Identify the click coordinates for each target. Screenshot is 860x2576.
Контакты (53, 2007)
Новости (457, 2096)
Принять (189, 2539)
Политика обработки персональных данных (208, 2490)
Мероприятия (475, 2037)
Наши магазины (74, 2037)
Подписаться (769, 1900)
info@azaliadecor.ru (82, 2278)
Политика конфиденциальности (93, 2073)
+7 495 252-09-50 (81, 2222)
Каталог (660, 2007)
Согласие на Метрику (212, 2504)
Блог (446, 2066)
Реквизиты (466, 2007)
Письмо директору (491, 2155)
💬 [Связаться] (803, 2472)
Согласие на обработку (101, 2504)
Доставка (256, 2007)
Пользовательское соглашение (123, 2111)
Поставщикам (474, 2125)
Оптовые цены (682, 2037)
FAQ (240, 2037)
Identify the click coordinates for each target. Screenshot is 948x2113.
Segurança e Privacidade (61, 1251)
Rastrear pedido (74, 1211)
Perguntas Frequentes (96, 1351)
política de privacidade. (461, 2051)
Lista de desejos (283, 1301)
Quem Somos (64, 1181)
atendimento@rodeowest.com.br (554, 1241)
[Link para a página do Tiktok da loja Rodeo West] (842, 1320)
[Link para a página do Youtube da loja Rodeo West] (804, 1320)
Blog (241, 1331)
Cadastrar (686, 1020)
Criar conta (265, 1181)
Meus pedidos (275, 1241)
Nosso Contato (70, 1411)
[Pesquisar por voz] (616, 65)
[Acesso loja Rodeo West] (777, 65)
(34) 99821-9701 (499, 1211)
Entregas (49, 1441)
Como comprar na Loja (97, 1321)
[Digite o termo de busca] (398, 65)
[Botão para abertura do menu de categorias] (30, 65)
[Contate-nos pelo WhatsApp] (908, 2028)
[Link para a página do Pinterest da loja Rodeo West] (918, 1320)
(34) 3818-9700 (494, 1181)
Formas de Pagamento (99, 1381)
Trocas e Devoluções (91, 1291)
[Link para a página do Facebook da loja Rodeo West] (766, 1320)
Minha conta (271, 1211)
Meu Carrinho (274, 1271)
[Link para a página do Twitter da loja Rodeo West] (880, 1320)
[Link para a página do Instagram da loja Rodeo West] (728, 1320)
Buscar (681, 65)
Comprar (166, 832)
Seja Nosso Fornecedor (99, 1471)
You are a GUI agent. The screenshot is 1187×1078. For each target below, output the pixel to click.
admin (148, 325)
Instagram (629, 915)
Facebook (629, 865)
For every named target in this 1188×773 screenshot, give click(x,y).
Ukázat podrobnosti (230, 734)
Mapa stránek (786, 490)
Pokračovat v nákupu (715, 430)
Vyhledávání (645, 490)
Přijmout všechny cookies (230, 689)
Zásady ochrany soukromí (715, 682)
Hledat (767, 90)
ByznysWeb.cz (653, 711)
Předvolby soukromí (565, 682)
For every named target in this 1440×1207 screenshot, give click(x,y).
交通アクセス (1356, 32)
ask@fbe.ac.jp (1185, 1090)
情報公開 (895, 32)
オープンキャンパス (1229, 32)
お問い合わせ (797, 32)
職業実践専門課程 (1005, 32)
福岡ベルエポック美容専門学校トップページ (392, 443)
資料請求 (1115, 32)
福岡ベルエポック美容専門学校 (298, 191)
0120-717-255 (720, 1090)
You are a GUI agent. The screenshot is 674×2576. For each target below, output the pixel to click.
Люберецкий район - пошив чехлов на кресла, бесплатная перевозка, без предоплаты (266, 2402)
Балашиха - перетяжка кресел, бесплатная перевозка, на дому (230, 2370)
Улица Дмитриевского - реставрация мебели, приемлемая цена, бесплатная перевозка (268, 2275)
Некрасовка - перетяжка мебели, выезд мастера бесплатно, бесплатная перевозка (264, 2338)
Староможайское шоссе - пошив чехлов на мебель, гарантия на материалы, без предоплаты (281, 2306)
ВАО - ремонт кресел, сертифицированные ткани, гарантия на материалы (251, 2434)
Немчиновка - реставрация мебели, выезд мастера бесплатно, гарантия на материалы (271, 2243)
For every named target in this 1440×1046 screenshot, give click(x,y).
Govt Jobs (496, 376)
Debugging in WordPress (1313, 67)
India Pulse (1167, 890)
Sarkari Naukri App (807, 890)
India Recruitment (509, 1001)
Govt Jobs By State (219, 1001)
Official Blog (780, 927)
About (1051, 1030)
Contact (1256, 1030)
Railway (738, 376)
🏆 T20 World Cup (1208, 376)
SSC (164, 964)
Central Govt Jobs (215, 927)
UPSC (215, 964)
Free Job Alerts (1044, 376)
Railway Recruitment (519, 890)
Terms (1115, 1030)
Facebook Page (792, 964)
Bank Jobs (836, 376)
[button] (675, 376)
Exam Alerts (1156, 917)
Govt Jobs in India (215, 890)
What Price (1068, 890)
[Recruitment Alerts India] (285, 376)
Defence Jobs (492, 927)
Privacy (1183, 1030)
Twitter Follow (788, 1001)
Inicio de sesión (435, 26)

═══

__Goal__
Copy every line of the items above word for word, in the same order.

__Completed task__
Identify the click coordinates for each target. Screenshot is 860x2576.
Контакты (53, 2007)
Новости (457, 2096)
Принять (189, 2539)
Политика обработки персональных данных (208, 2490)
Мероприятия (475, 2037)
Наши магазины (74, 2037)
Подписаться (769, 1900)
info@azaliadecor.ru (82, 2278)
Политика конфиденциальности (93, 2073)
+7 495 252-09-50 (81, 2222)
Каталог (660, 2007)
Согласие на Метрику (212, 2504)
Блог (446, 2066)
Реквизиты (466, 2007)
Письмо директору (491, 2155)
💬 [Связаться] (803, 2472)
Согласие на обработку (101, 2504)
Доставка (256, 2007)
Пользовательское соглашение (123, 2111)
Поставщикам (474, 2125)
Оптовые цены (682, 2037)
FAQ (240, 2037)
Identify the click coordinates for each target. Screenshot is 948x2113.
Segurança e Privacidade (61, 1251)
Rastrear pedido (74, 1211)
Perguntas Frequentes (96, 1351)
política de privacidade. (461, 2051)
Lista de desejos (283, 1301)
Quem Somos (64, 1181)
atendimento@rodeowest.com.br (554, 1241)
[Link para a página do Tiktok da loja Rodeo West] (842, 1320)
[Link para a página do Youtube da loja Rodeo West] (804, 1320)
Blog (241, 1331)
Cadastrar (686, 1020)
Criar conta (265, 1181)
Meus pedidos (275, 1241)
Nosso Contato (70, 1411)
[Pesquisar por voz] (616, 65)
[Acesso loja Rodeo West] (777, 65)
(34) 99821-9701 (499, 1211)
Entregas (49, 1441)
Como comprar na Loja (97, 1321)
[Digite o termo de busca] (398, 65)
[Botão para abertura do menu de categorias] (30, 65)
[Contate-nos pelo WhatsApp] (908, 2028)
[Link para a página do Pinterest da loja Rodeo West] (918, 1320)
(34) 3818-9700 (494, 1181)
Formas de Pagamento (99, 1381)
Trocas e Devoluções (91, 1291)
[Link para a página do Facebook da loja Rodeo West] (766, 1320)
Minha conta (271, 1211)
Meu Carrinho (274, 1271)
[Link para a página do Twitter da loja Rodeo West] (880, 1320)
[Link para a página do Instagram da loja Rodeo West] (728, 1320)
Buscar (681, 65)
Comprar (166, 832)
Seja Nosso Fornecedor (99, 1471)
You are a GUI agent. The screenshot is 1187×1078. For each target below, output the pixel to click.
admin (148, 325)
Instagram (629, 915)
Facebook (629, 865)
For every named target in this 1188×773 screenshot, give click(x,y).
Ukázat podrobnosti (230, 734)
Mapa stránek (786, 490)
Pokračovat v nákupu (715, 430)
Vyhledávání (645, 490)
Přijmout všechny cookies (230, 689)
Zásady ochrany soukromí (715, 682)
Hledat (767, 90)
ByznysWeb.cz (653, 711)
Předvolby soukromí (565, 682)
For every named target in this 1440×1207 screenshot, give click(x,y).
交通アクセス (1356, 32)
ask@fbe.ac.jp (1185, 1090)
情報公開 (895, 32)
オープンキャンパス (1229, 32)
お問い合わせ (797, 32)
職業実践専門課程 (1005, 32)
福岡ベルエポック美容専門学校トップページ (392, 443)
資料請求 (1115, 32)
福岡ベルエポック美容専門学校 (298, 191)
0120-717-255 (720, 1090)
You are a GUI agent. The screenshot is 674×2576. For each target below, output the pixel to click.
Люберецкий район - пошив чехлов на кресла, бесплатная перевозка, без предоплаты (266, 2402)
Балашиха - перетяжка кресел, бесплатная перевозка, на дому (230, 2370)
Улица Дмитриевского - реставрация мебели, приемлемая цена, бесплатная перевозка (268, 2275)
Некрасовка - перетяжка мебели, выезд мастера бесплатно, бесплатная перевозка (264, 2338)
Староможайское шоссе - пошив чехлов на мебель, гарантия на материалы, без предоплаты (281, 2306)
ВАО - ремонт кресел, сертифицированные ткани, гарантия на материалы (251, 2434)
Немчиновка - реставрация мебели, выезд мастера бесплатно, гарантия на материалы (271, 2243)
For every named target in this 1440×1046 screenshot, give click(x,y).
Govt Jobs (496, 376)
Debugging in WordPress (1313, 67)
India Pulse (1167, 890)
Sarkari Naukri App (807, 890)
India Recruitment (509, 1001)
Govt Jobs By State (219, 1001)
Official Blog (780, 927)
About (1051, 1030)
Contact (1256, 1030)
Railway (738, 376)
🏆 T20 World Cup (1208, 376)
SSC (164, 964)
Central Govt Jobs (215, 927)
UPSC (215, 964)
Free Job Alerts (1044, 376)
Railway Recruitment (519, 890)
Terms (1115, 1030)
Facebook Page (792, 964)
Bank Jobs (836, 376)
[button] (675, 376)
Exam Alerts (1156, 917)
Govt Jobs in India (215, 890)
What Price (1068, 890)
[Recruitment Alerts India] (285, 376)
Defence Jobs (492, 927)
Privacy (1183, 1030)
Twitter Follow (788, 1001)
Inicio de sesión (435, 26)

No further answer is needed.